== What the exercise asks ==
In the listing below, start your output at the line with "Task: Click the Process 0 header label" and end it after the line with "This screenshot has height=276, width=2576.", copying every line exactly.

== Data under study ==
::::::::::
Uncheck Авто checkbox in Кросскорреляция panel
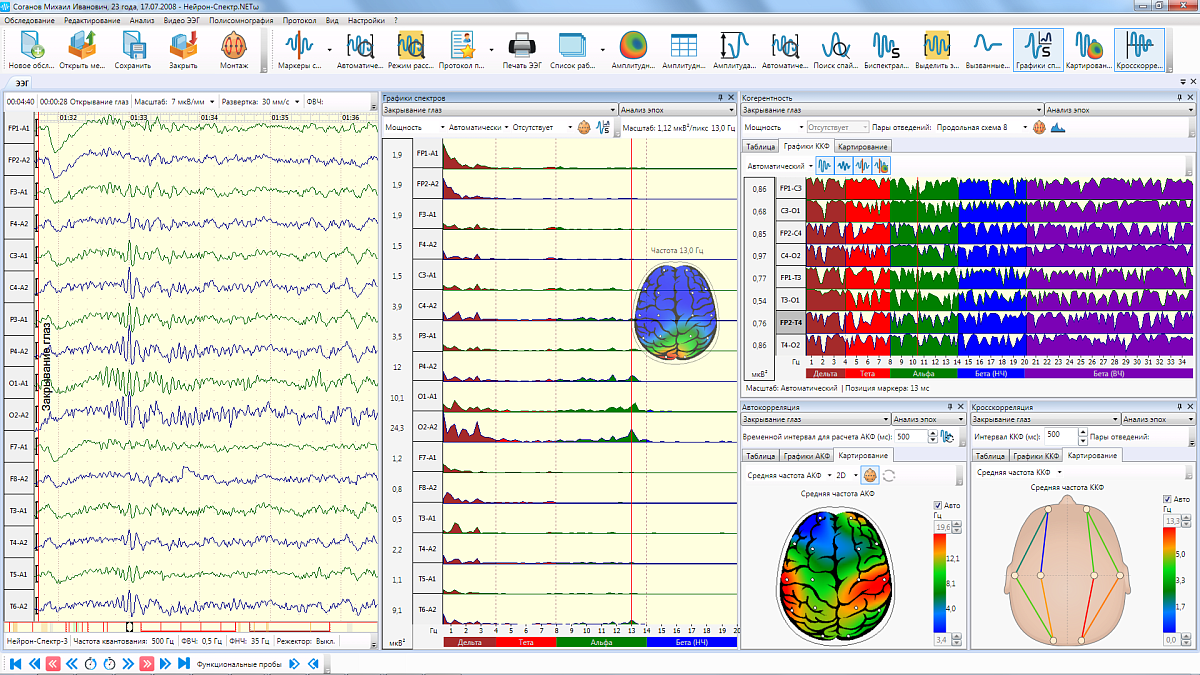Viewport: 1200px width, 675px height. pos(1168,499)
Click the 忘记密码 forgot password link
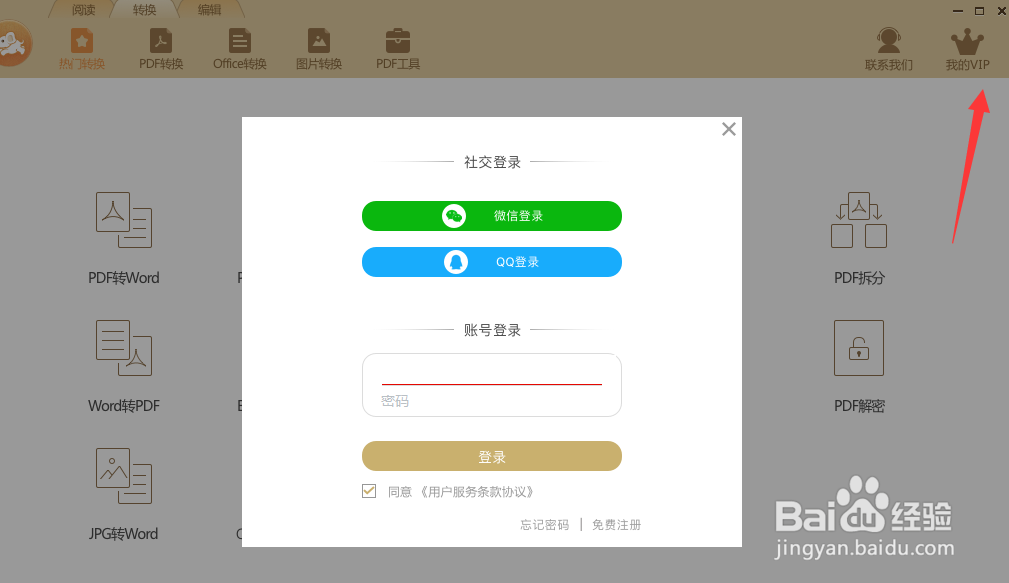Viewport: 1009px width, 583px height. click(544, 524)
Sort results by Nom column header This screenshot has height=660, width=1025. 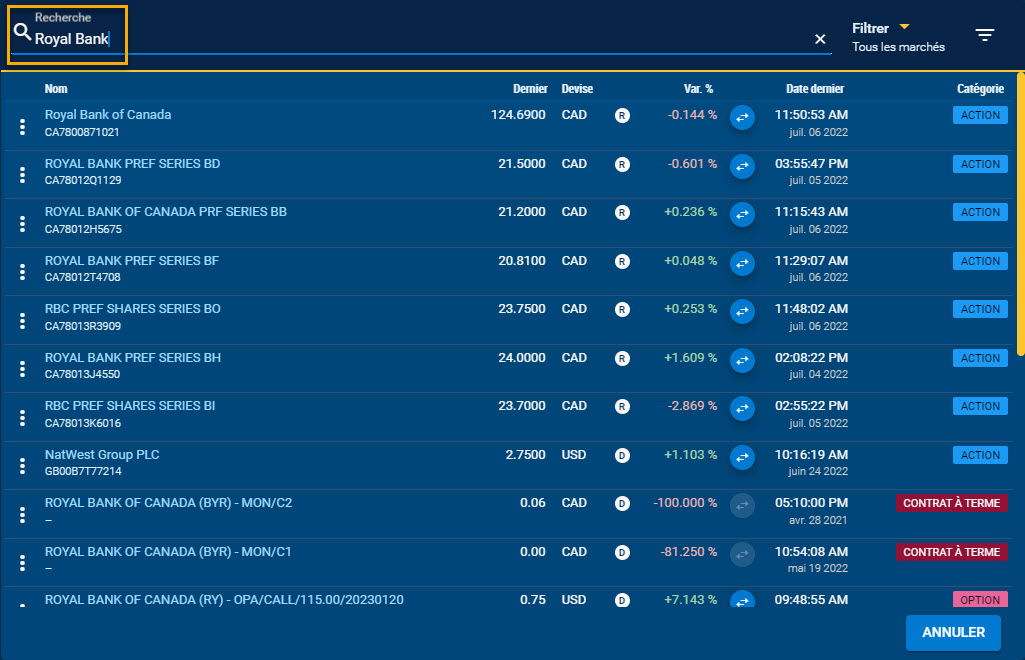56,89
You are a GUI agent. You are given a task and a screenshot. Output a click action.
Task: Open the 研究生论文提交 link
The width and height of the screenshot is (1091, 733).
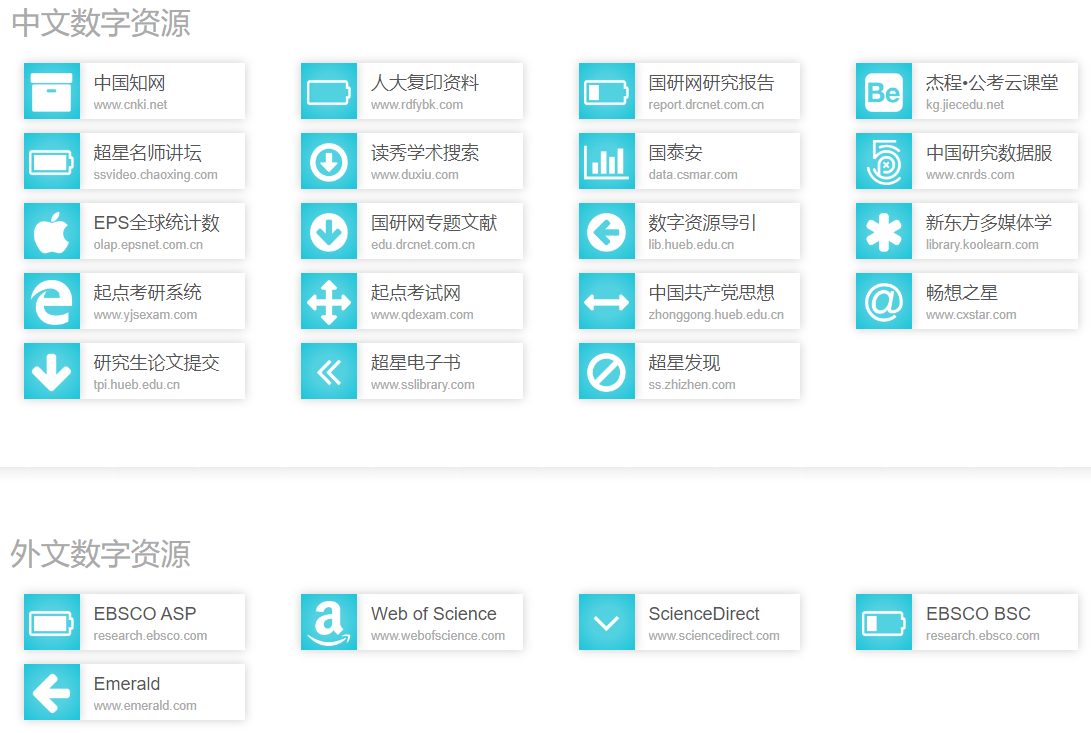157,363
::::::::::
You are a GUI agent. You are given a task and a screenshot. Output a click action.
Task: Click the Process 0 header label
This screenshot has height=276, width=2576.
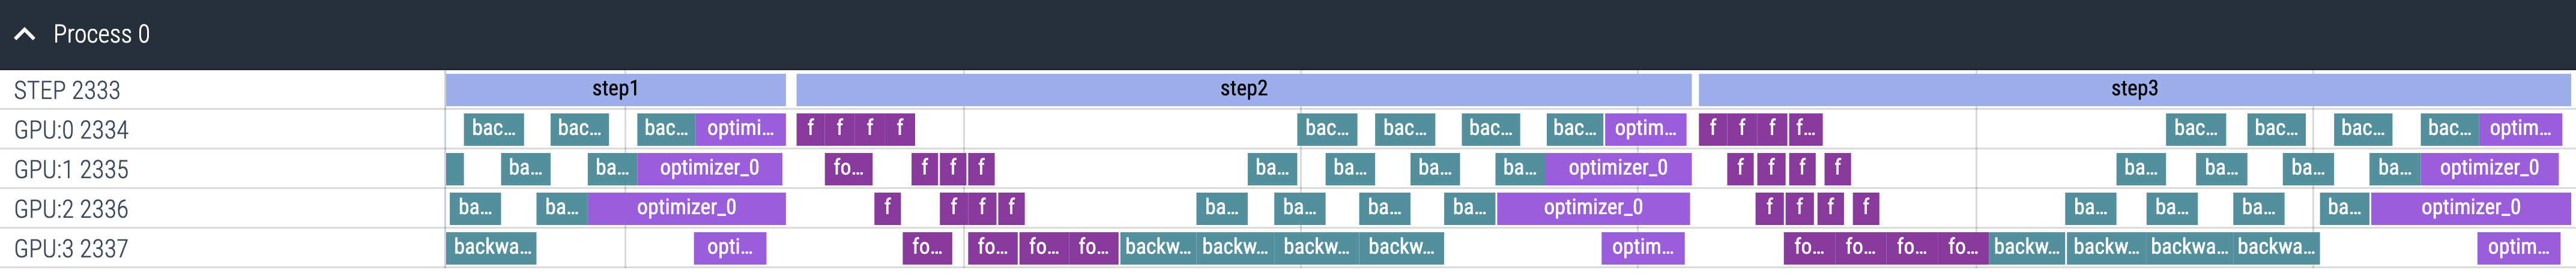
::::::::::
== Problem solution ==
Task: Click the Process 0 header label
This screenshot has height=276, width=2576.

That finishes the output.